Under the terms of the LOI, SNS, subject to TSX Venture Exchange approval, will provide Andover with a $2.0 million bridge loan, to be secured against all of the assets of Andover. The bridge loan will have a term of six months and will carry an interest rate of prime plus two percent.

Board and Management

Gordon Blankstein will remain Chairman and Chief Executive Officer of Andover. Under the terms of the LOI, the board of directors will consist of five directors appointed by Andover and two directors appointed by SNS.


SNS and Andover anticipate that the transaction will be carried out by way of statutory plan of arrangement of SNS whereby Andover would acquire all of the issued shares of SNS and SNS would become a wholly owned subsidiary of Andover. The transaction is subject to certain standard conditions including receipt of shareholder approval by special resolution and the approval of the TSX Venture Exchange. Closing of the Acquisition is subject to satisfactory due diligence to be completed by October 31, 2008 and the signing of a definitive agreement by November 1, 2008. The Acquisition is expected to close on or before December 31, 2008.

Full details of the transaction will be included in the formal definitive agreement to be entered into by the parties and the management information circular to be prepared by SNS and to be mailed to SNS shareholders in accordance with applicable law.

SNS' financial advisor in connection with this transaction is PI Financial Corp. and its legal counsel is McCullough O'Connor Irwin LLP.

Andover Ventures' current primary asset is the 100% owned Sun Property, a Zinc-Copper-Lead-Silver-Gold project located in the Ambler Mining District in the Brooks Range of North-western Alaska. The Sun hosts strong VMS (Volcanogenic Massive Sulfide) mineralization presenting high potential for base and precious metals. Andover intends to prove up the historical work to NI 43-101 standards and subsequently move toward a feasibility study.

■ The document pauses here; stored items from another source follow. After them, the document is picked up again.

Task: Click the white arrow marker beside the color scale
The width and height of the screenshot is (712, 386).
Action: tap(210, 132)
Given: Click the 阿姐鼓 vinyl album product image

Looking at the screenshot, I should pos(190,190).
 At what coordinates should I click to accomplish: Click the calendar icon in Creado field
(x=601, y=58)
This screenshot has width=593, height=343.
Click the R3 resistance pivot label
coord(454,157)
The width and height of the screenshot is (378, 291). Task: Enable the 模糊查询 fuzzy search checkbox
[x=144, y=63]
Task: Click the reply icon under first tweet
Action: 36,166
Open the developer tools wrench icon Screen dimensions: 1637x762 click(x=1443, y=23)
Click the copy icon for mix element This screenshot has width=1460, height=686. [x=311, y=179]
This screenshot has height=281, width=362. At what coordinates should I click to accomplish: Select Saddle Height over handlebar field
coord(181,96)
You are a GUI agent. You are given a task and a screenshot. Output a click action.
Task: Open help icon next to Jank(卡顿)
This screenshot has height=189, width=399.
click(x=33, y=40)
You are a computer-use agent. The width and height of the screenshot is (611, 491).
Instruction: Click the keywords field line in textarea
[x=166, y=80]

SNS Silver Corporation (TSX VENTURE:SNS) is an exploration company, whose primary asset is the 100% owned Crescent Property, which hosts the historic Crescent Mine, located near Kellogg, Idaho. The Property is located in one of the largest silver districts in North America with over one billion ounces of silver produced. The property consists of 24 patented mining claims over approximately 350 acres, alongside 40 acres of surface rights. The Company currently has a comprehensive and well-funded drill program underway. Their main focus is on upper country core drilling on the Alhambra and South Veins, as well as restoration and extension of existing underground infrastructure.

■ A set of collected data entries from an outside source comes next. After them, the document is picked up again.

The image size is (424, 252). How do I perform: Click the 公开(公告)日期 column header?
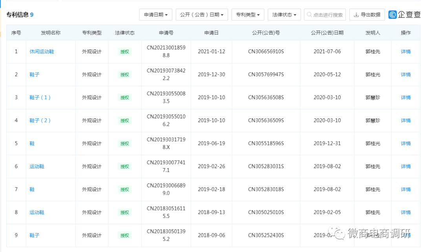[327, 33]
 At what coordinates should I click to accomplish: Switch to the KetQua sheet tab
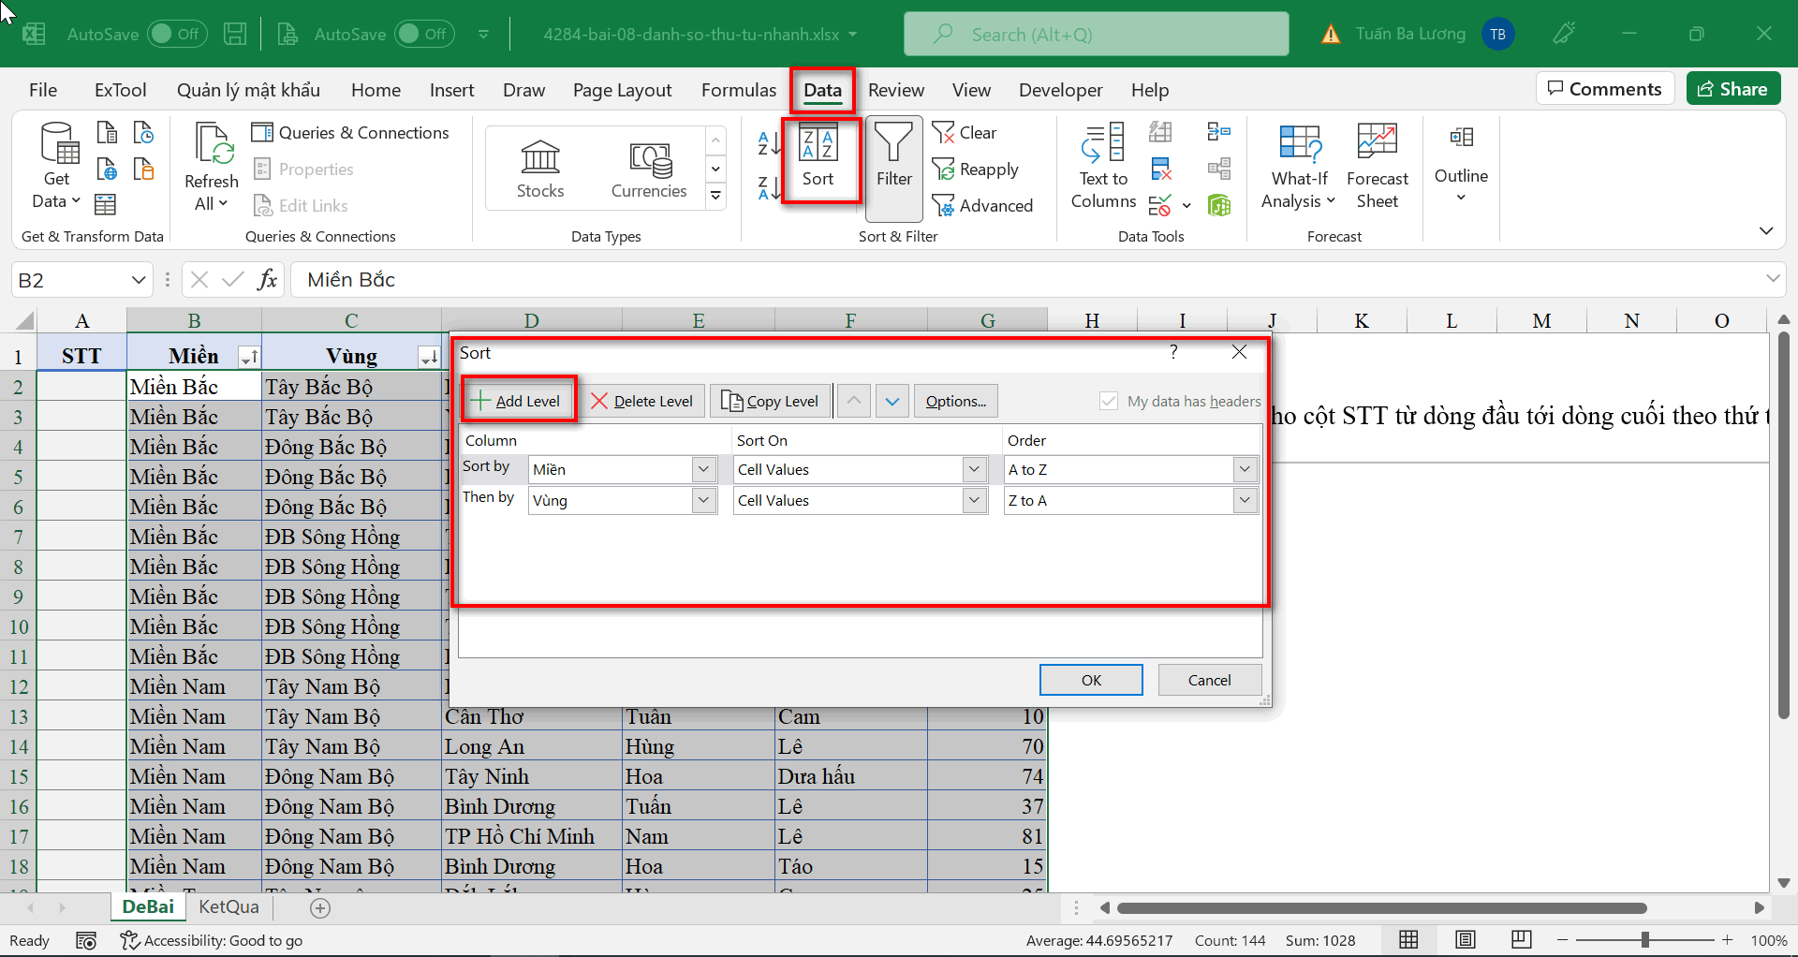click(228, 906)
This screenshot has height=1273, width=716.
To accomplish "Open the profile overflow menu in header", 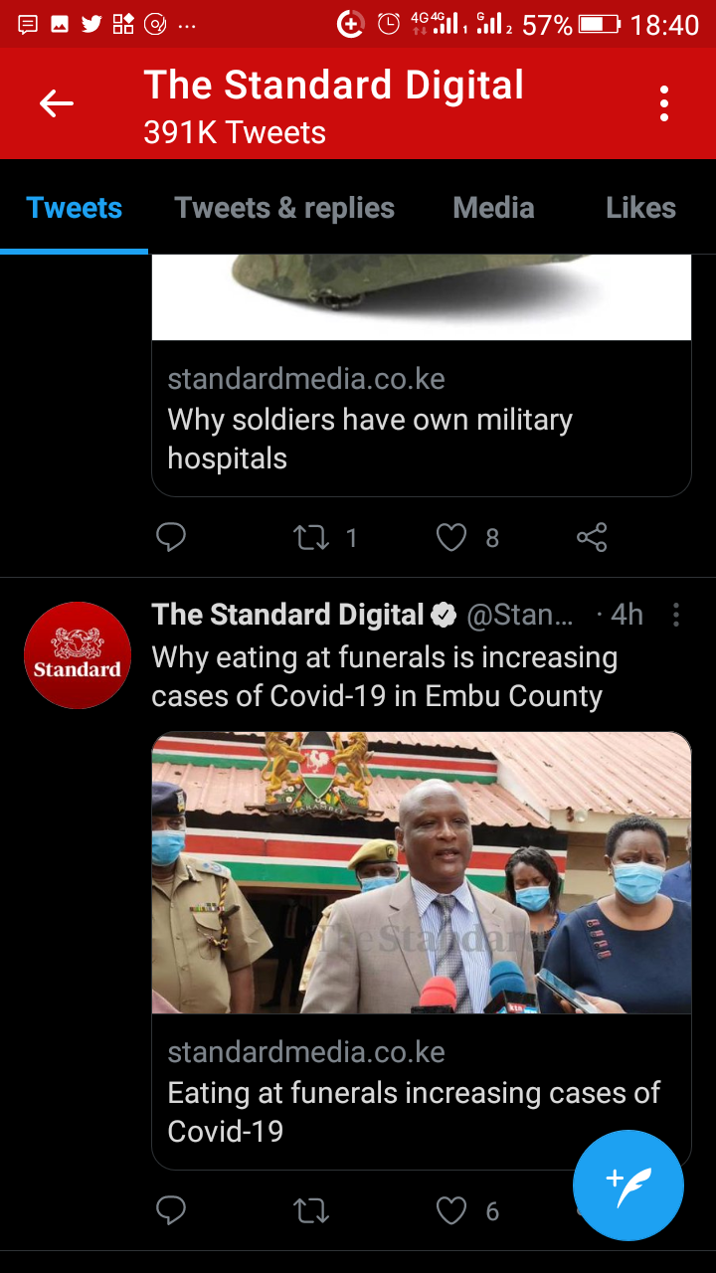I will 663,103.
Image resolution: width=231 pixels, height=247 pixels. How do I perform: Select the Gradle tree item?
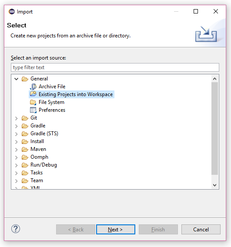(38, 126)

Cautionary statements regarding the Business Combination

Completion of the transaction is subject to a number of conditions, including regulatory approval, director approvals, shareholder approvals, completion of satisfactory due diligence, a definitive agreement and approval of the British Columbia Supreme Court. There can be no assurance that the transaction will be completed as proposed or at all. Investors are cautioned that, except as disclosed in the management information circular to be prepared by either or both parties in connection with the transaction, any information released or received with respect to the business combination may not be accurate or complete and should not be relied upon. Trading in the securities of exploration and development stage resource companies should be considered highly speculative.

The TSX Venture Exchange has not reviewed and does not accept the responsibility for the adequacy or accuracy of this news release.